• _Source records_
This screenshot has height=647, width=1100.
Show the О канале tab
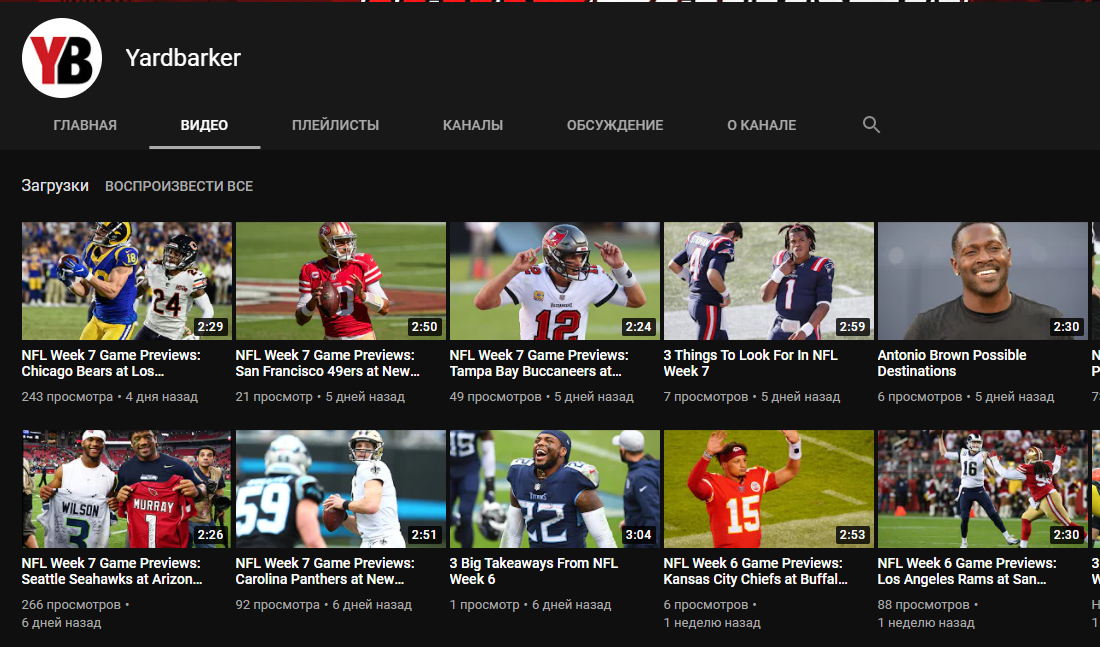pos(761,125)
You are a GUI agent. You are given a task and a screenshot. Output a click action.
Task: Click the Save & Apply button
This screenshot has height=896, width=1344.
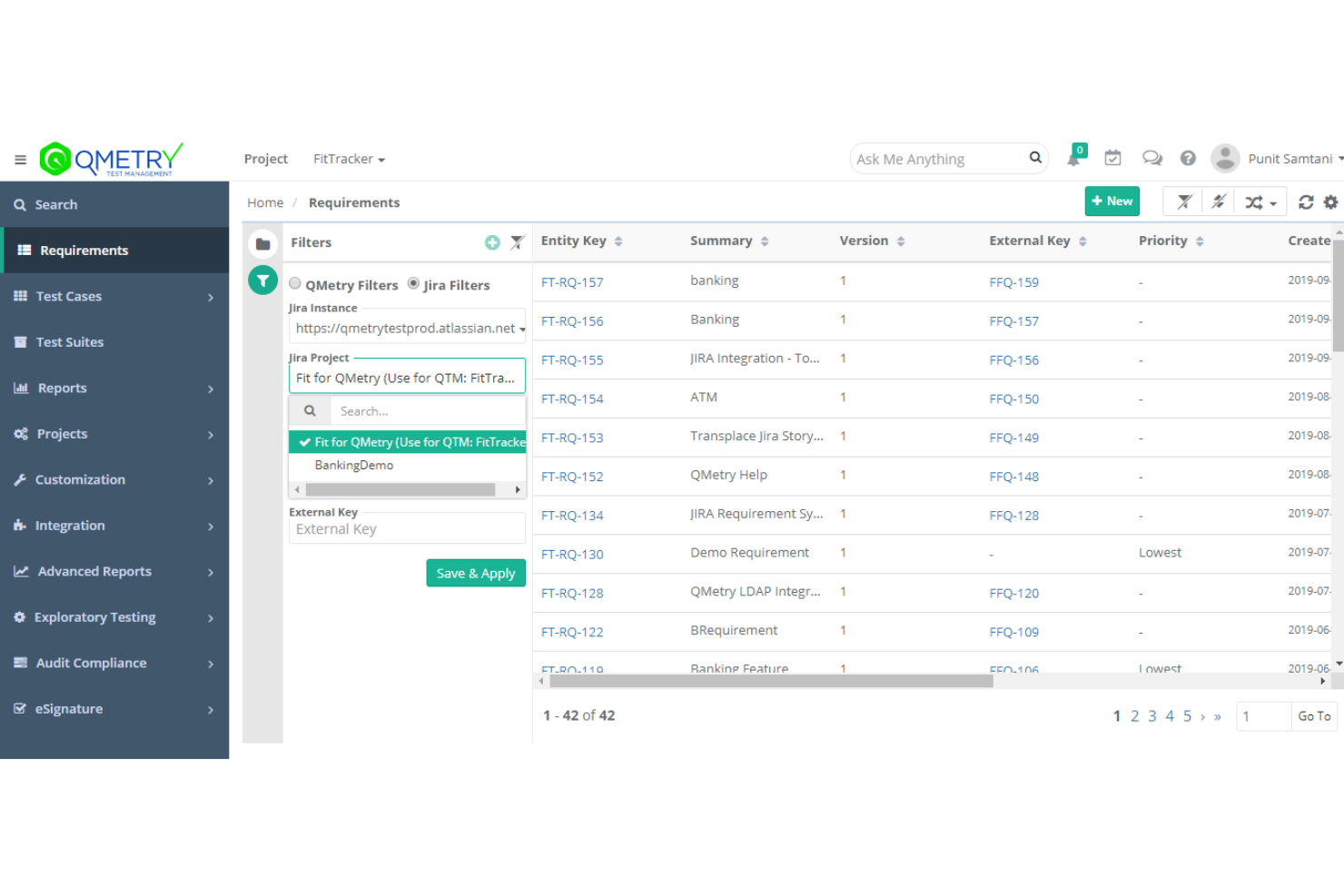pyautogui.click(x=476, y=573)
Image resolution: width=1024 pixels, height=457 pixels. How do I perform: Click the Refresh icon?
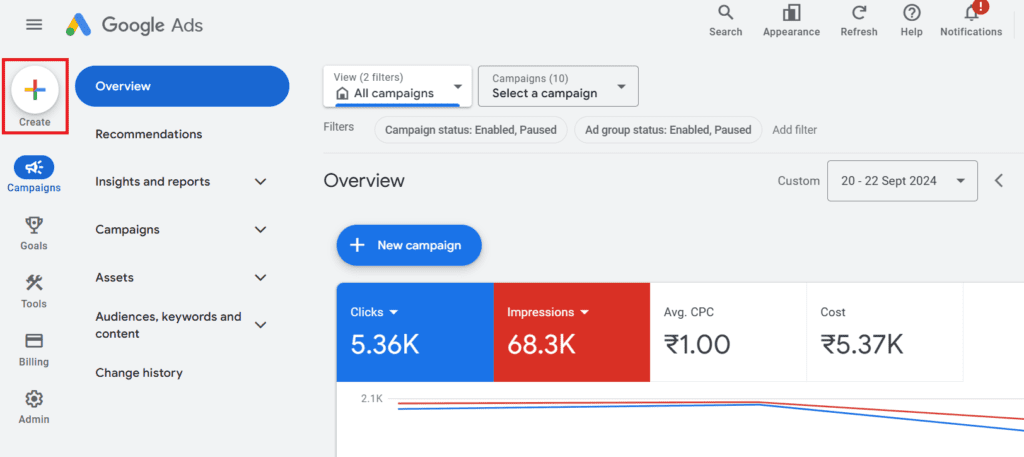(x=859, y=14)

• _Task item_
Excluding the pictures, reproduce every entry exactly as given.

• _Task response_
This screenshot has height=647, width=1100.
Show the О канале tab
pos(761,125)
You are a GUI agent. You are given a task and a screenshot. Output a click action.
Task: Click the Save & Apply button
This screenshot has height=896, width=1344.
pyautogui.click(x=476, y=573)
Image resolution: width=1024 pixels, height=457 pixels. How do I perform: Click the Refresh icon?
(x=859, y=14)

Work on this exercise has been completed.